Advertising Age profiles Nike’s creative director Martin Lotti who oversaw its London 2012 Marketing strategy & new Volt craze:
You probably don’t know Martin Lotti. But if you watched the Olympics, you are definitely familiar with his handiwork.
He’s the man behind those shoes — the beautifully crafted, incandescent kicks that whizzed by on the feet of 400 Olympic athletes, including USA’s Ashton Eaton and Trey Hardee, Great Britain’s Mo Farah and France’s Renaud Lavillenie, enabling Nike to capture the Olympic gold in ambush marketing.
Mr. Lotti, 37, is Nike’s global creative director for the Olympics — an interesting title, since Nike wasn’t an official London 2012 sponsor. An industrial designer by education, he has been at Nike for 15 years, adding the “Olympic” aspect to his title just two years ago, while the brand’s preparations for the London games were already underway. His role is to focus on the Nike products that 3,000 Olympic athletes wear on and off the field, from design to deployment.
Painting Nike’s Flyknit shoe Volt, as that vivid neon-green-meets-highlighter-yellow color is called, was Mr. Lotti’s way to create a kind of “Team Nike.” Before London 2012, the brand matched the color of the shoe to the color of the individual athlete’s uniforms. It looked pretty, but it blended in. This year, hundreds of athletes across different national federations wore the same color, what Mr. Lotti called “the easiest way” to make a splash.
The result was a wave of attention that could well end up in marketing textbooks for its simplicity and effectiveness. “Nike’s move was really clever. They used marketing assets that belonged to them alone, and those assets gave them a pretty unique opportunity to take advantage of the Olympic rules,” said Kent Grayson, professor of marketing at the Kellogg School of Management at Northwestern University. “The best marketing usually plays with the rules without quite going too far — striking the right balance between the two is really hard and often risky but Nike got it perfectly this time.”
So how did Nike achieve that? It started well before the Olympics, when focus groups of amateur, college and professional athletes were shown different colors of the shoe. “Across the board, everybody loved [the Volt],” said Mr. Lotti.

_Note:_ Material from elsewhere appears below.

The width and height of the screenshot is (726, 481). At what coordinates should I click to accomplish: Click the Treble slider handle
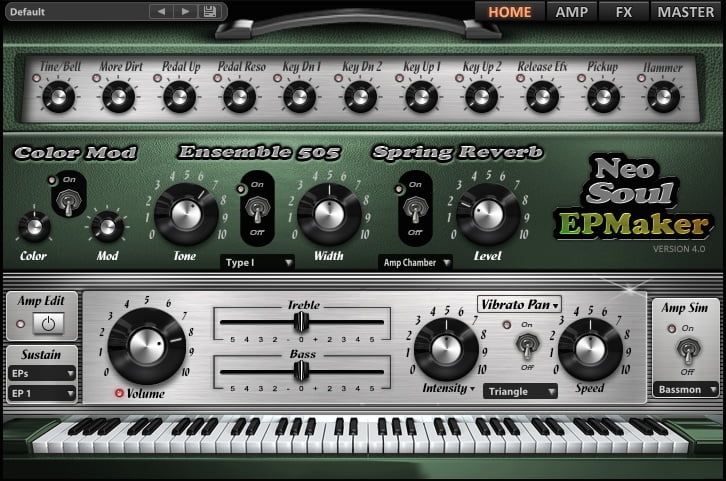[298, 321]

There’s a scientific reason for that. “It’s the most-visible color to the human eye,” said Mr. Lotti. Even so, Nike left nothing to chance, testing the color against the myriad environments that the shoes would appear in during the games: the red of the track, the blue and white of the fencing stage, and the black and blue of the boxing ring.
‘Our Tiffany Blue’
“The Volt is our signature color for Nike,” he said. “It’s our Tiffany Blue. Of course, it’s no accident that we picked that color. The whole point of this was to create impact.” The result was one of most iconic images of the 2012 Olympics.
Also different this year was that every product seen during the games was simultaneously available in stores, so it made sense to focus on the Flyknits, Nike’s knit-constructed marathon shoe. “It’s a sports moment for everyone,” said Mr. Lotti, echoing, perhaps unconsciously, the focus on everyday athletes that fueled Nike’s ambush marketing campaign: “Find Your Greatness.”
Mr. Lotti believes good Nike products have four elements: performance, emotion (a Team USA insignia over the heart, for example), environment (in keeping with the spirit of this being the first “green” games, the Flyknit is Nike’s most sustainable shoe ever) and aesthetics.
“When I worked with [tennis player] Maria Sharapova, she told me that when she looks better, she plays better,” said Mr. Lotti. “That’s where the aesthetics comes in.”
Start with athletes
Glorious color seems to be where Mr. Lotti gets his kicks. He color-blocked the forearms and legs of the TurboSpeed tracksuit that Nike athletes wore, because the arms and legs move at a faster pace than the rest of the body.
Based on Nike wind-tunnel data, the suit, which is dimpled (the inspiration was a golf ball) is 0.023 seconds faster over 100 meters than the brand’s previous track uniform — but more interestingly, the athletes tell Mr. Lotti that they also “feel faster,” he said.
“People think we use the athletes as a marketing vehicle, but we don’t. We start with the athletes in mind,” said Mr. Lotti. “They are instrumental from the front end, from the way it fits and feels to color.”
During the Games, Mr. Lotti was on the ground, working from about 8 a.m. to 10 p.m. or later most nights, speaking to Nike-sporting Olympians, convening impromptu focus groups in the Athletes’ Village and getting feedback on what works and what doesn’t.
“The endeavor of the Olympics starts as soon as the last game ends,” he said. “At the end of Beijing we started discussions about what we were going to do for London, and now we’re knee-deep in Sochi and starting to think about Rio, as well.”
Incidentally, IOC sponsor Adidas has not renewed its deal for 2016, leading some to speculate whether Nike will step in, leaving behind its role as strategic ambush marketer.
Mr. Lotti was mum on the point. But would it be easier if Nike were an official sponsor?
“It would definitely make life easier, but this makes it more interesting,” he said. “I love challenges. I live by them.”